AI が存在する以上、工場データはすでに可視化されている前提です。 その情報をもとに、
「どの Controllable を動かせば最重要パラメターが変わるのか」
をオペレーターやマネジャー自身が判断する必要があります。
AI の言いなりになるのではなく、 人間が自分の頭で考え、Uncontrollable を動かすための最適な操作を選択すること が不可欠です。

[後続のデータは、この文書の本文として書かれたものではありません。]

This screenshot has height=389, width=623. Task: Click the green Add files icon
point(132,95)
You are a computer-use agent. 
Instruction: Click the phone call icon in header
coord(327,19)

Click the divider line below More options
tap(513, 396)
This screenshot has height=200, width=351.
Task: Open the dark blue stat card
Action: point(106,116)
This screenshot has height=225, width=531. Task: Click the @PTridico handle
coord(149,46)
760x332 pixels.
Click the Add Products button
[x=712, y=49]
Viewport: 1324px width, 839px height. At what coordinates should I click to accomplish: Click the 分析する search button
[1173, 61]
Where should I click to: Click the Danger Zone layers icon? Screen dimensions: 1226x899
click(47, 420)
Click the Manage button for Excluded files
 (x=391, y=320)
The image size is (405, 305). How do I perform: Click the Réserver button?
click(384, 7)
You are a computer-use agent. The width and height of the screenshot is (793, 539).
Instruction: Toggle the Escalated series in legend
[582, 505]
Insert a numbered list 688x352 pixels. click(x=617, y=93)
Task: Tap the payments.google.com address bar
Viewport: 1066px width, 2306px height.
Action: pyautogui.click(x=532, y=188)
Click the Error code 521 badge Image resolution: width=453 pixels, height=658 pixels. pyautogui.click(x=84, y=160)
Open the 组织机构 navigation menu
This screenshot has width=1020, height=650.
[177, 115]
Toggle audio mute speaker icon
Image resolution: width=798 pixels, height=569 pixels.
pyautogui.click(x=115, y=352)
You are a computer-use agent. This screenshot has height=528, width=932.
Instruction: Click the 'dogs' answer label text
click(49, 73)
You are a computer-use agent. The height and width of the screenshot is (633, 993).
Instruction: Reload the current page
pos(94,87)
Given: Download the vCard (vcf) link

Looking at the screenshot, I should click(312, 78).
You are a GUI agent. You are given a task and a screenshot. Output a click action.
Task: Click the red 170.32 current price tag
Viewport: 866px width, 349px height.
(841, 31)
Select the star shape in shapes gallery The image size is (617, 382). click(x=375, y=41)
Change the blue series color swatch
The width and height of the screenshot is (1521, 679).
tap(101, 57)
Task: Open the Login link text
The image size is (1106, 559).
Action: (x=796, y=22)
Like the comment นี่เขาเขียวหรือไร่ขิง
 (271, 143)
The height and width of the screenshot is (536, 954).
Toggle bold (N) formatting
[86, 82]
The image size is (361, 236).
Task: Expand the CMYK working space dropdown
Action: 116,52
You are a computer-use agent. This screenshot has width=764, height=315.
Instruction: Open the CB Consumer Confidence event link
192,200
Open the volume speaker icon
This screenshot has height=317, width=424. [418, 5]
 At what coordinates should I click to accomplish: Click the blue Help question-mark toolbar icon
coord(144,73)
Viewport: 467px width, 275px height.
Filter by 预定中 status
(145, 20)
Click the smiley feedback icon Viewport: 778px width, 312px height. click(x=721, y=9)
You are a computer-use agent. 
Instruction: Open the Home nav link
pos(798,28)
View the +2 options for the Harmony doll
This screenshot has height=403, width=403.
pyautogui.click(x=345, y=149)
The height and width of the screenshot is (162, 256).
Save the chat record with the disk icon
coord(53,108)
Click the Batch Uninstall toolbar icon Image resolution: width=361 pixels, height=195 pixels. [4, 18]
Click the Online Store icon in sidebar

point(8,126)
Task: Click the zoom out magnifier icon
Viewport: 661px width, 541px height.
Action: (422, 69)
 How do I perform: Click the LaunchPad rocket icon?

6. 運用文化がなければ AI 処方箋は機能しません
現場がデータを見て自ら考え、調整し、再確認するという運用文化がなければ、 最重要パラメターに合わせ込むための調整は実行されません。 そして、調整が行われなければ、AI 処方箋は成立しません。
結論:
AI は最重要パラメターのターゲット値を示します。 現場は Controllable を選び、調整し、結果を確認します。 この循環の中心にあるのは 人間の判断力 です。
人の成長 × AI のサポート = 企業の成長
この構造が成立して初めて、品質は安定し、デジタル化は成果につながるのだと思います。